> _DOCUMENT SEGMENT_
==*==

Gerald Johnson, commenting on WAAM in Baltimore, indicates that the previous week, the Post Office Department had halted delivery of Russian newspapers to Americans except to those of a very restricted class, most of whom were government officials. He says that it meant nothing to him intellectually, as he could not read Russian, but meant a great deal to him politically, because it reminded him of the frantic efforts of John C. Calhoun and his followers during the mid-19th century, who had sought to prevent the Post Office from delivering abolition newspapers in the South prior to the Civil War.

The policy of trying to stifle thought had led to ruin at that time, and all of experience taught that it could never lead to anything else. It was his opinion that it was leading to ruin at present, that there was no safety in ignorance, that what one did not know would hurt the person because if one knew, one could get out of the way. He finds it more true than ever in the modern world that freedom of inquiry and knowledge developed the only mind which had a chance of devising the means of protection of itself against the evils which were mounting against free society.

A letter from the executive secretary of the American Cancer Society responds to a letter written to the newspaper recently by a woman who said that she knew a man suffering from cancer who was not eligible for charity and yet could not meet his financial obligations. This writer indicates that on each of the three occasions when the particular cancer victim had been in the hospital, the bill had been paid by the Charity Hospitalization of Charlotte and Mecklenburg County, a tax-supported department of local government. Five local physicians had been called by the patient and his family since the onset of his cancer, and in each instance, the physician had responded to the call, with one of the physicians having charged five dollars for a home visit, but telling the family that whenever the patient's drug supply was exhausted, to notify him and that, without additional charge, he would phone in a prescription to the drugstore. Moreover, the patient's operation for diagnosis of the cancer had been done without charge, as had X-ray treatment. She indicates that the Welfare Department had stated in the newspaper on March 17 that the patient was eligible for admission to the North Carolina Cancer Institute in Lumberton, for incurable cancer patients, established by and receiving support from the American Cancer Society, but that the patient in question had refused to go to the Institute. (That there is right over yonder crossed the road, where we used to go get Cokes of a summer Sunday afternoon, as a break from the swamp, wherein we normally habituated.) She indicates that the local Cancer Unit had not received a request from the patient or from anyone acting on his behalf, although one of the functions of the Society was to provide aid within the limits of ACS policies and to advise and refer people to proper sources for services which it could not provide. She indicates that she had confirmed all of those facts and believes that it fairly showed that the community and its agencies did feel responsibility for the needy and provided accordingly.

==*==

> _TRY IT_
Write out the stretch of the press summary from "The policy of" through "against free society.", word for word. The listing that comes next has nothing to do with this.

==*==

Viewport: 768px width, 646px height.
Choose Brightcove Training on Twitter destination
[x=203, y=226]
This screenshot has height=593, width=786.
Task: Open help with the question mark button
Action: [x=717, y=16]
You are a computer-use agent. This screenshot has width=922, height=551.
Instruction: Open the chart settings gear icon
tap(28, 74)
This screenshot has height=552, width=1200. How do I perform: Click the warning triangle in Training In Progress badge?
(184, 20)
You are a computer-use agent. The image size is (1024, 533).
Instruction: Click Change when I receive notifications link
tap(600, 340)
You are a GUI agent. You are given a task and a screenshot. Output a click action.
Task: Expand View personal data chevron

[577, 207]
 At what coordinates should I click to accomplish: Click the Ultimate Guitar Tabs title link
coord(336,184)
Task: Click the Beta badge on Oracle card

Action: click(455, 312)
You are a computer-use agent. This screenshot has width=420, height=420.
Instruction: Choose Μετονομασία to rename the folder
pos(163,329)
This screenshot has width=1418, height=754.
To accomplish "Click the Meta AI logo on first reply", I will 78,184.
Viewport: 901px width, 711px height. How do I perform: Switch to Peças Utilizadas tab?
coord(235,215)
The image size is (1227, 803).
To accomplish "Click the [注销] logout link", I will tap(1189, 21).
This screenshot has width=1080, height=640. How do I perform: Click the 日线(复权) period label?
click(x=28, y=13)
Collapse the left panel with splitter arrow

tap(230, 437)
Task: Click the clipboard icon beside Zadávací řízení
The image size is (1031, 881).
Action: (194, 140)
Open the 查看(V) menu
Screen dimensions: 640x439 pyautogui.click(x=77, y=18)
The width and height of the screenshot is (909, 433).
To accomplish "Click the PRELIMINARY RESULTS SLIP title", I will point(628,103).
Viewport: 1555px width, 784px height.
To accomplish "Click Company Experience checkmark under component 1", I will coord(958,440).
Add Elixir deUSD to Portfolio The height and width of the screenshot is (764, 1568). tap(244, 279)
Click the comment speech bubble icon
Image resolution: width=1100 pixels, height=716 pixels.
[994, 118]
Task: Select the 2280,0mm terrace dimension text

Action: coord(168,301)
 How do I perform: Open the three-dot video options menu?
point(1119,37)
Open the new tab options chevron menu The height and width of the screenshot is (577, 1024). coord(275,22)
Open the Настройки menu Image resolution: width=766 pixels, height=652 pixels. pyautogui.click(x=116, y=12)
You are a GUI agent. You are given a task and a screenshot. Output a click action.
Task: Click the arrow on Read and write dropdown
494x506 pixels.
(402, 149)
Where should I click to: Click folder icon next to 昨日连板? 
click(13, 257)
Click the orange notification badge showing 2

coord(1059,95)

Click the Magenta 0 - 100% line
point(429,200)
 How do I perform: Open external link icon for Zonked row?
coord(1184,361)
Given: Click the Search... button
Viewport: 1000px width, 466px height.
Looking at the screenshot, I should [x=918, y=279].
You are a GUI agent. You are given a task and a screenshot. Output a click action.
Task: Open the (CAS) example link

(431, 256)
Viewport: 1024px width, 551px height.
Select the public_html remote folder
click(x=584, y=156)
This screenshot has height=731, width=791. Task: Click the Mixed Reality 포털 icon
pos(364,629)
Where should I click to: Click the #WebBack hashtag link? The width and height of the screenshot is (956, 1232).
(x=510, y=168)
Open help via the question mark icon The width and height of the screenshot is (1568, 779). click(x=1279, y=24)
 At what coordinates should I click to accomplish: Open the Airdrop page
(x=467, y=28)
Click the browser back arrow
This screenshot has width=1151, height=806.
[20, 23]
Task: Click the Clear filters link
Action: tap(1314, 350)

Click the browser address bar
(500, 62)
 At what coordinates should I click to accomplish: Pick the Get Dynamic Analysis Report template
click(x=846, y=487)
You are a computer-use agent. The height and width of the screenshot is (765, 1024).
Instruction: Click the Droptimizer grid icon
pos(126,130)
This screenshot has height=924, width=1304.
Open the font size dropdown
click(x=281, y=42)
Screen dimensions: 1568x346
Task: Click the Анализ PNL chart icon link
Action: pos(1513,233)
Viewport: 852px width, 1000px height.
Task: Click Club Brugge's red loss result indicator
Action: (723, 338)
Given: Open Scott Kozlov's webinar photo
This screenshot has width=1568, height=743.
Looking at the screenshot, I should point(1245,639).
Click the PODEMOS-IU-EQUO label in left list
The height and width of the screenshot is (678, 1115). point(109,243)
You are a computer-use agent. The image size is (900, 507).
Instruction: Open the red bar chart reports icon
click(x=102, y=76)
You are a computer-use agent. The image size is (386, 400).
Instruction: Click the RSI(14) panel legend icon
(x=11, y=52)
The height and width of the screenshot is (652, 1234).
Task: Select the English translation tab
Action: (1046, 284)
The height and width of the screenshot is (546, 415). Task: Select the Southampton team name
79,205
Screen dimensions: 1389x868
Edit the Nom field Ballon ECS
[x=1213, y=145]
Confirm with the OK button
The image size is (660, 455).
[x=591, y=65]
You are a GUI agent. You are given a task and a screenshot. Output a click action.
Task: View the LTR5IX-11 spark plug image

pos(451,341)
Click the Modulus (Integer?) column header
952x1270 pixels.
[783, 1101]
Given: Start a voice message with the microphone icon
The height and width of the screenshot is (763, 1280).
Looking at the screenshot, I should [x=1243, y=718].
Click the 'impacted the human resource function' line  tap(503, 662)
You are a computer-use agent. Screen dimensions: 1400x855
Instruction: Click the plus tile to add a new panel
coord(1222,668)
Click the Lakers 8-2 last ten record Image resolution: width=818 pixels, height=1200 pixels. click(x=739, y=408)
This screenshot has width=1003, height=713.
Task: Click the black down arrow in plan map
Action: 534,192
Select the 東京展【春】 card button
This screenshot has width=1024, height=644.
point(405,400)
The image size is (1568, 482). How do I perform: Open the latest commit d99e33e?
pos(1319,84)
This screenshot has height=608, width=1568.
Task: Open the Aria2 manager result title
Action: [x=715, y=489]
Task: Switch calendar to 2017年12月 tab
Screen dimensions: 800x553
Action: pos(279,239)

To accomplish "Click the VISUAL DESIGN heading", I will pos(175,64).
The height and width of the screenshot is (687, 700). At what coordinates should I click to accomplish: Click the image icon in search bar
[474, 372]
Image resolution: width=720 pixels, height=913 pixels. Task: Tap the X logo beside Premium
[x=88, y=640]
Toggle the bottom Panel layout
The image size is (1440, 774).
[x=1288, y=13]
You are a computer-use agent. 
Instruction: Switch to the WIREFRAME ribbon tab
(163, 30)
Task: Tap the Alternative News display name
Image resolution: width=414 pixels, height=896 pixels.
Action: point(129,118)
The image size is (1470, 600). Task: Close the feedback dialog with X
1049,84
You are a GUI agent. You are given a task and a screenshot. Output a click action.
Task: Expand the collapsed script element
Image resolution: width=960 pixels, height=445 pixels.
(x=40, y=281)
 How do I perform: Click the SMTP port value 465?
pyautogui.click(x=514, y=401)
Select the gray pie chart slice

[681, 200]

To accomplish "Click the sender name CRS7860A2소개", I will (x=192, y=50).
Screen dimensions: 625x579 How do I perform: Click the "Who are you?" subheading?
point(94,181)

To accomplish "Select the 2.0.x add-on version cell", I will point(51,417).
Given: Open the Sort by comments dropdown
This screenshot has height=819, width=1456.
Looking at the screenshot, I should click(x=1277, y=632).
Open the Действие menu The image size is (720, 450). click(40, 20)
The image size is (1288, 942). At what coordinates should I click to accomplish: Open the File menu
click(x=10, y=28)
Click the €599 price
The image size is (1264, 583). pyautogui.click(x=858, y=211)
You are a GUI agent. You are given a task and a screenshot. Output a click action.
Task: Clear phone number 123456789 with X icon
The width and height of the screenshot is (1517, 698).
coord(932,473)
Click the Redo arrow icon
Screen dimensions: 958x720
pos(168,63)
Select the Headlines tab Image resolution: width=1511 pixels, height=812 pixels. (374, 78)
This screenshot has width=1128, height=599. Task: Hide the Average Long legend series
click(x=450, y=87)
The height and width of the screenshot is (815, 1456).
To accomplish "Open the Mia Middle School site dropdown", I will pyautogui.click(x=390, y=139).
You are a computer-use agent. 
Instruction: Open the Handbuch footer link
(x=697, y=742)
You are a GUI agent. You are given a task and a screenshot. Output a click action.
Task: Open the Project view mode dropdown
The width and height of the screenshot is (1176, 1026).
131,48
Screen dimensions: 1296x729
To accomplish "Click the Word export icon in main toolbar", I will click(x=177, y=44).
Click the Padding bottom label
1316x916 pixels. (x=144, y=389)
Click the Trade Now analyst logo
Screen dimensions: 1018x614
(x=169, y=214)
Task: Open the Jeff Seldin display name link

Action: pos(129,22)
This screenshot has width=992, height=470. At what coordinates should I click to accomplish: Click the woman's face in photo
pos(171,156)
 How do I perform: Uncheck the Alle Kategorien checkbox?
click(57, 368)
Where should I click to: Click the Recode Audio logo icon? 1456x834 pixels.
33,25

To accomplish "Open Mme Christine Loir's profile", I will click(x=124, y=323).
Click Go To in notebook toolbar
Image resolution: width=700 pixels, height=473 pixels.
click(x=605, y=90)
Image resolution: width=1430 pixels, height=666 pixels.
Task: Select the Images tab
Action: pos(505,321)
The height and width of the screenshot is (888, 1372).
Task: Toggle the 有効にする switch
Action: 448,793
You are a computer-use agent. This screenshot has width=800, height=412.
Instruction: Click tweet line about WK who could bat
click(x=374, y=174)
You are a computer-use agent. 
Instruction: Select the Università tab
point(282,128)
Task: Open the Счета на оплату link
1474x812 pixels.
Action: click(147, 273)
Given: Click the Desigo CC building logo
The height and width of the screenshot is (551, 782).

==*==

> _ANSWER_
The policy of trying to stifle thought had led to ruin at that time, and all of experience taught that it could never lead to anything else. It was his opinion that it was leading to ruin at present, that there was no safety in ignorance, that what one did not know would hurt the person because if one knew, one could get out of the way. He finds it more true than ever in the modern world that freedom of inquiry and knowledge developed the only mind which had a chance of devising the means of protection of itself against the evils which were mounting against free society.